# Does anybody still make a kitchen box?



## seantana (Mar 5, 2015)

FrontierPlay has one: https://frontierplay.com/products/kitchen-dry-box

Found this as well, if you just feel like spending money. Looks kind of cool, though, and comes with a Partner stove: https://adventure-ready.com/store/kanz-outdoors-field-kitchen-k120pf/


----------



## KipG (Jan 13, 2019)

seantana said:


> FrontierPlay has one: https://frontierplay.com/products/kitchen-dry-box
> 
> Found this as well, if you just feel like spending money. Looks kind of cool, though, and comes with a Partner stove: https://adventure-ready.com/store/kanz-outdoors-field-kitchen-k120pf/


Thanks, Sean. I didn't even consider the Frontierplay. They're...no nice way to say it, they're cheap crap.


The other one looks amazing, and would be awesome in the van, but it sure don't look waterproof!


----------



## seantana (Mar 5, 2015)

Madcow has one, $810: Aluminum Dry Boxes & Custom Welding | Bozeman, MT | Mad Cow Metal Works


----------



## Electric-Mayhem (Jan 19, 2004)

KipG said:


> Thanks, Sean. I didn't even consider the Frontierplay. They're...no nice way to say it, they're cheap crap.
> 
> 
> The other one looks amazing, and would be awesome in the van, but it sure don't look waterproof!


Beg to differ on the Frontierplay. They may be cheaper then others, but they are a great value and far from crappy. The latches and handles could be more sturdy, but the box itself works as well or better then others. The double seal on them is superior to many of the more expensive ones.

IMHO, they are the reasonable one and the rest are just overly expensive. Frontierplay has just decided not to play into the "if its made for rafting double the price" thing.

+===+

PROBLEMS TO SOLVE:
1. Answer these questions about the kitchen box thread.
(a) What stove comes with the field kitchen on the adventure-ready.com page?
(b) What price is listed for the Madcow box?
(c) Which feature of the Frontierplay box is called superior to many of the more expensive ones?
2. Write the next few sentences of the kitchen box thread, picking up right after its last line.

Text and element pointing items:

+===+

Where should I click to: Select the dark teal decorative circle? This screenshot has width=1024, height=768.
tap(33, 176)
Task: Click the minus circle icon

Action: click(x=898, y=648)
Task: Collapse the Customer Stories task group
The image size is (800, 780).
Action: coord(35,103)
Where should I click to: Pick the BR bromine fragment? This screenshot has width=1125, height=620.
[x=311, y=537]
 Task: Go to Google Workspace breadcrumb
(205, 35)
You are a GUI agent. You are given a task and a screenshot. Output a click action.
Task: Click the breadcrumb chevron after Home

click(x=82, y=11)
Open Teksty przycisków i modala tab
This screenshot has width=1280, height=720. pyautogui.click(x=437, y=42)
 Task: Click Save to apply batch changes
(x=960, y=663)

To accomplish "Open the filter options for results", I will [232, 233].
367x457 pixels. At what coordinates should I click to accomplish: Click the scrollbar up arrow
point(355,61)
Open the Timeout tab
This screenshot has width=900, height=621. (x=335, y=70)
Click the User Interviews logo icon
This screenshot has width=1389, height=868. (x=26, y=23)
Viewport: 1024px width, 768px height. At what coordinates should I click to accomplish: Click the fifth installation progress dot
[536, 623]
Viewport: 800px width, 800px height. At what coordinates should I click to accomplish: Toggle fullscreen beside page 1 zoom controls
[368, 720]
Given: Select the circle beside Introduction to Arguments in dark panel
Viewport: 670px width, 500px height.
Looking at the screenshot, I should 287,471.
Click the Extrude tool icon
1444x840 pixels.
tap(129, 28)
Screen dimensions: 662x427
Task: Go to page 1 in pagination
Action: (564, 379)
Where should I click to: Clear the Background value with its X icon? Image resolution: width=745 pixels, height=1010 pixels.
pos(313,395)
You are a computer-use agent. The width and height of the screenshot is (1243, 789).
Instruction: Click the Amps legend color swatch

+===+

EXPECTED OUTPUTS:
1.
(a) A Partner stove.
(b) $810.
(c) Its double seal.

2.
That said, if you can't stand to spend a reasonable amount of money on a decent product... calling any of the drybox manufacturers and asking them to make you one would probably be the way to go.


----------



## KipG (Jan 13, 2019)

Electric-Mayhem said:


> Beg to differ on the Frontierplay.


 You don't need to beg. A difference of opinion is perfectly acceptable.
But tell me, if "the latches and handles could be more sturdy", does it really work as well or better? If so, why should the latches and handles be better? Broken latches was a big part of what formed my opinion.


----------



## Electric-Mayhem (Jan 19, 2004)

They function just fine...they are just on the cheaper side. I haven't had any of them cease to function on the 4 boxes I own from them (a kitchen box, one of their 37" boxes and two of the personal size boxes). A few have rust on them, but still function just fine. If I had my way I'd still like something a bit sturdier and made of stainless steel...but they do just fine. The handles on the kitchen box still work, but no longer stop at 90 degrees. You can still pick the box up, but its a tiny bit more uncomfortable. Not sure what you did to break a latch, but my latches don't show any sign of actually ceasing to function.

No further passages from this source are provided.